Putting down roots in a transient world

resirgpI have been thinking a lot lately about how we encourage people to put down roots in a specific geography even as societies are becoming more open.  One way is to encourage a kind of Trumpian nativism where people long for a golden age in the past when things were so much better and harmonious.    The outcome of that is to encourage stronger borders, internalizing trade and investment and limited the flow of people.

I’m not sure going backwards is the way to go.

I would prefer to come up with a new regime where people are deeply connected to the place they live even as they are firmly positioned in a global economy and populace.

When I first moved to Moncton 20 years ago I checked out Resurgo Volumes 1&2 from the library and read them cover to cover.  Resurgo was written as a summary of the region’s history going back 200 years.  It’s not as easy read as it was written basically as a summary of what went on each year pulled from newspapers and other sources.
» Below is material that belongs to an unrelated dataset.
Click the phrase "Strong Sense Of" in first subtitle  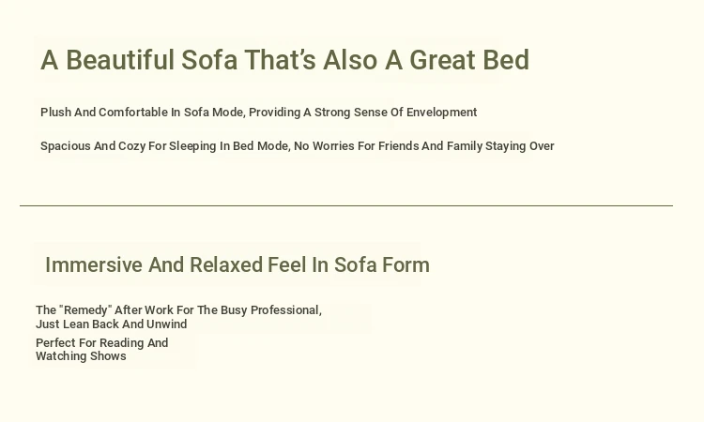pos(359,113)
But it was fascinating to read.  If you can handle the clunkiness you read all the colour and all about the interesting people in this area (including Oscar Wilde’s visit) going back two centuries.  There are stories about the fist fight between a mayor and a newspaper editor, about the use of Albert County natural gas as an energy source in Moncton, about a politician out surveying in his rubber boots in the muddy Petitcodiac right before an election to make it seem like if he was elected we would get a new bridge.  The first ‘bilingual’ men’s clothing store 50 years before Len Jones.

I’d like to find a way to get all high schoolers in the Moncton region to read Resurgo or maybe read chunks of it and report back on the highlights to their classmates.  I don’t know.  All I know is that my kids know more about the founding of the United States than their own province or city.

Whether it is our young people or new immigrants, we need to be more intentional about this issue of putting down roots.